Surgical treatment with the locked wires fixator can reduce the risk of postoperative redisplacement, which is a disadvantage of conventional percutaneous pinning and intramedullary nail fixation, while retaining the advantage of plate fixation, i.e., no postoperative external fixation. The entire procedure can be applied percutaneously, being a minimally invasive treatment method. A biomechanical study on the fixing force of intramedullary rods suggested that rotational stability is improved by the insertion of several intramedullary rods [12]. It is also well known that external fixation can provide much higher stability at the fracture site than K-wire fixation [13]. In external fixation, the connection between the external fixation device and its screws or wires is outside the body. Therefore, because the lever arms are much longer than the internal fixation devices, a large moment of force is generated around them [14]. According to these biomechanical studies, our technique which is not only intramedullary pinning using two K-wires but also external fixation using locked wires fixator can connect and fix wires can obtain much higher stability compared to other techniques except plates.
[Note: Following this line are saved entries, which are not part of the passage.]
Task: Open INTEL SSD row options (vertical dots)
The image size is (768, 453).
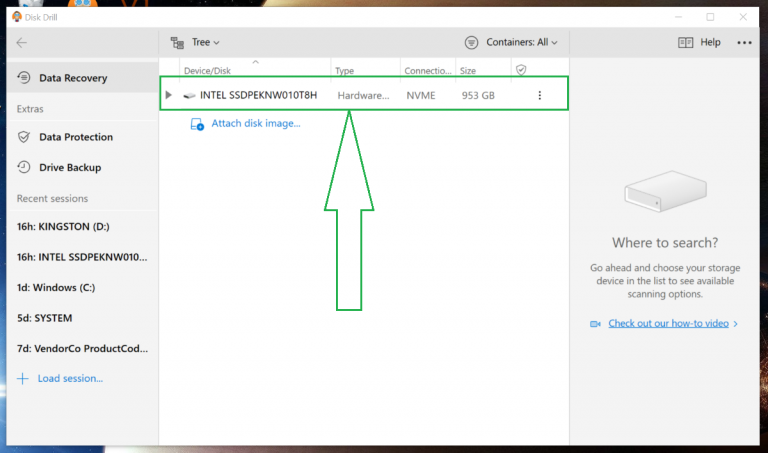Action: point(540,95)
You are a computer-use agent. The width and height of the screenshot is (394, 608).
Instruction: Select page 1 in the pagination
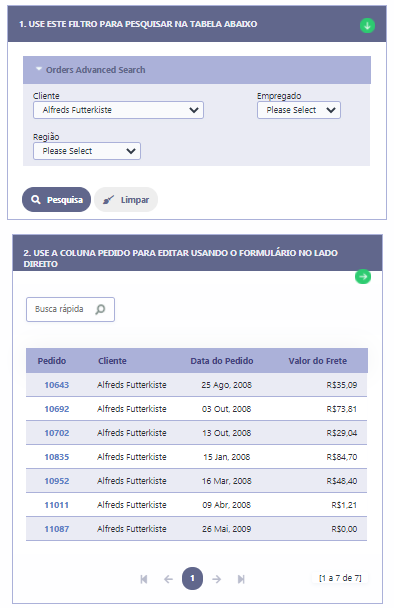(192, 579)
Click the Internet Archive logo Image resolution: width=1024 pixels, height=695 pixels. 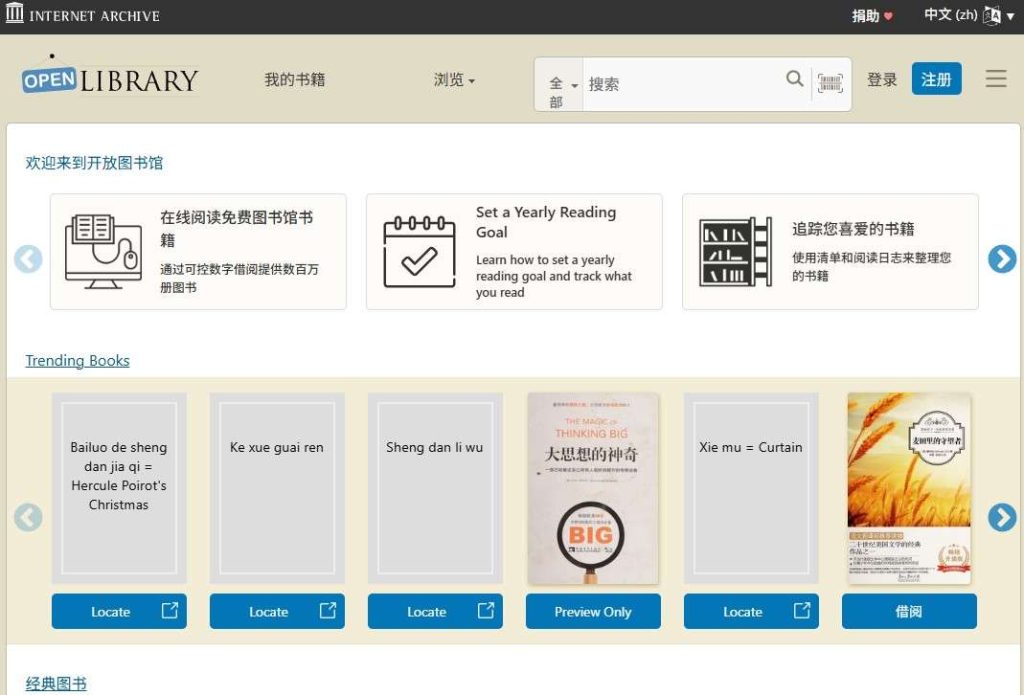pos(82,15)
Miyamoto et al. used the locked wires fixator HK2 (AREX™, Palaoseaus, France) for 5th carpometacarpal joint dislocation fractures and achieved favorable outcomes without postoperative immobilization [15]. Several studies reported that application of a locked wires fixator to fractures previously treated by percutaneous pinning enabled range of motion training early after surgery without postoperative immobilization, leading to a favorable treatment outcome [16, 17]. This technique was initially applied to fractures of the distal third of the radius in children in our study. Surgical treatment of this fracture using the locked wires fixator is minimally invasive and provides strong fixation sufficient to permit range of motion training early after surgery. All 8 patients acquired favorable final outcomes without postoperative redisplacement, suggesting that this surgical procedure overcomes the problem of postoperative redisplacement, which may develop at a high rate. Locked wire fixator system can be available worldwide. For example, the JuNction (ARATA Co., Ltd., Tokyo, Japan) used in this study was developed by Japan; Meta-HUS® and HK2® (AREX™, Palaoseaus, France) were developed by France, previously described as locked wire fixator system [15,16,17].

One of the limitations of this study is the small number of patients. In our institution, patients who need surgical treatment are referred from our satellite hospitals. Many of these fractures undergo conservative treatment at these satellite hospitals, resulting in a small number of cases due to selection bias. Next, about cost, one JuNction to connect wires is about 2000 yen. Although the cost is higher than percutaneous pinning, the cost is low for external fixator.